EXTRACTED ENTRIES
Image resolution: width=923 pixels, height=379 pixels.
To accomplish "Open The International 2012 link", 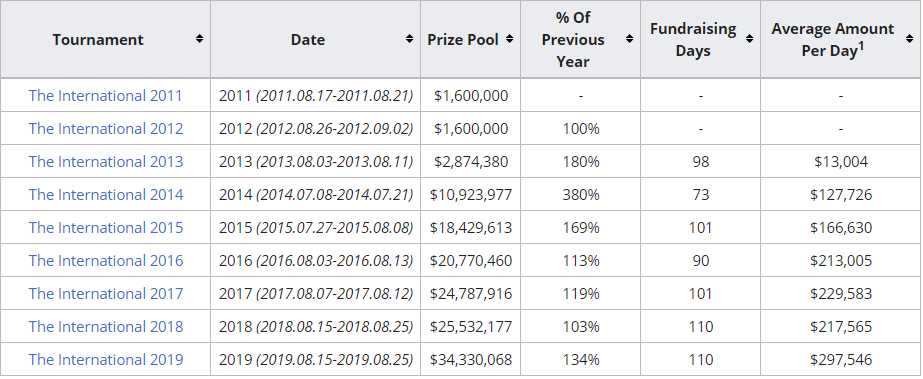I will [106, 128].
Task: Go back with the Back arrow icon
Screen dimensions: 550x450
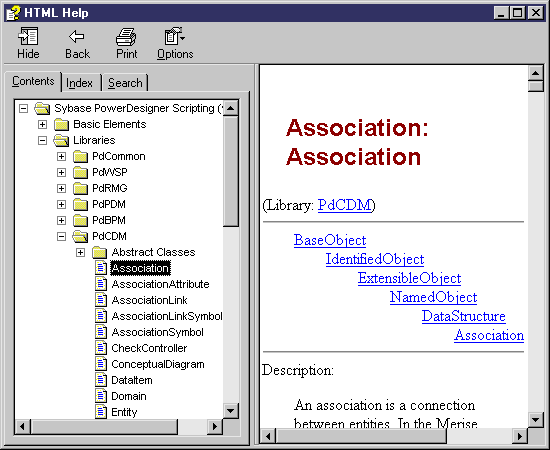Action: (x=77, y=36)
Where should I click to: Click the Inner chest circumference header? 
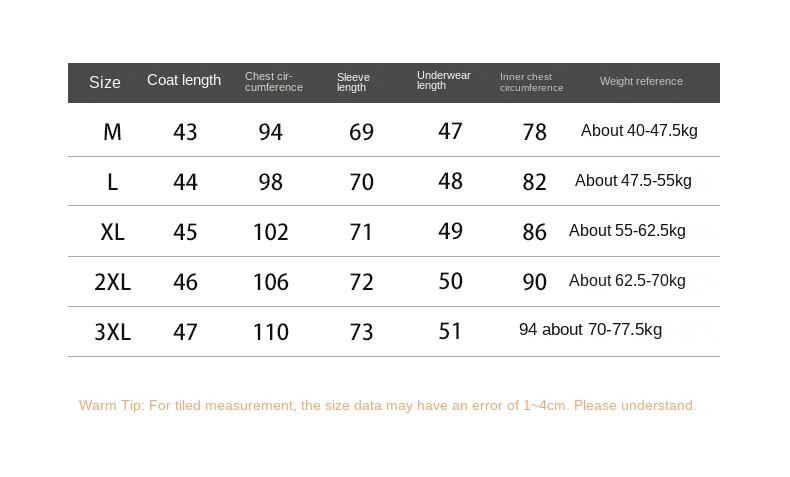click(x=531, y=82)
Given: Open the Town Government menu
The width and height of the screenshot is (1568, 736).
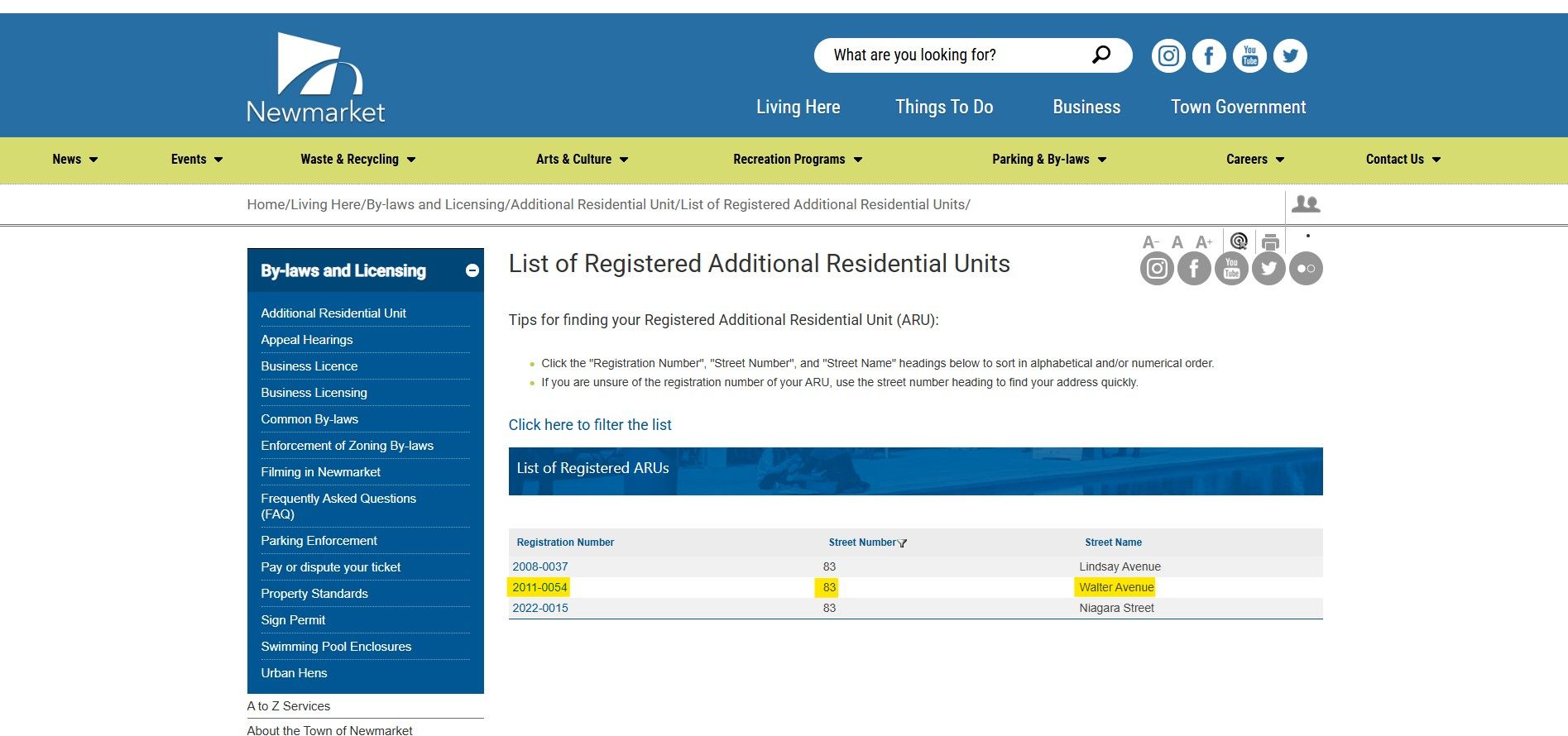Looking at the screenshot, I should pyautogui.click(x=1238, y=107).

THE PROBLEM
Give again, word for word, the line that contains "Task: Go back with the Back arrow icon" and every line after it through the end of the entries; omit the pictures.

TASK OUTPUT
Task: Go back with the Back arrow icon
Screen dimensions: 550x450
Action: (x=77, y=36)
Where should I click to: Click the Inner chest circumference header? 
click(x=531, y=82)
Given: Open the Town Government menu
The width and height of the screenshot is (1568, 736).
Looking at the screenshot, I should pyautogui.click(x=1238, y=107).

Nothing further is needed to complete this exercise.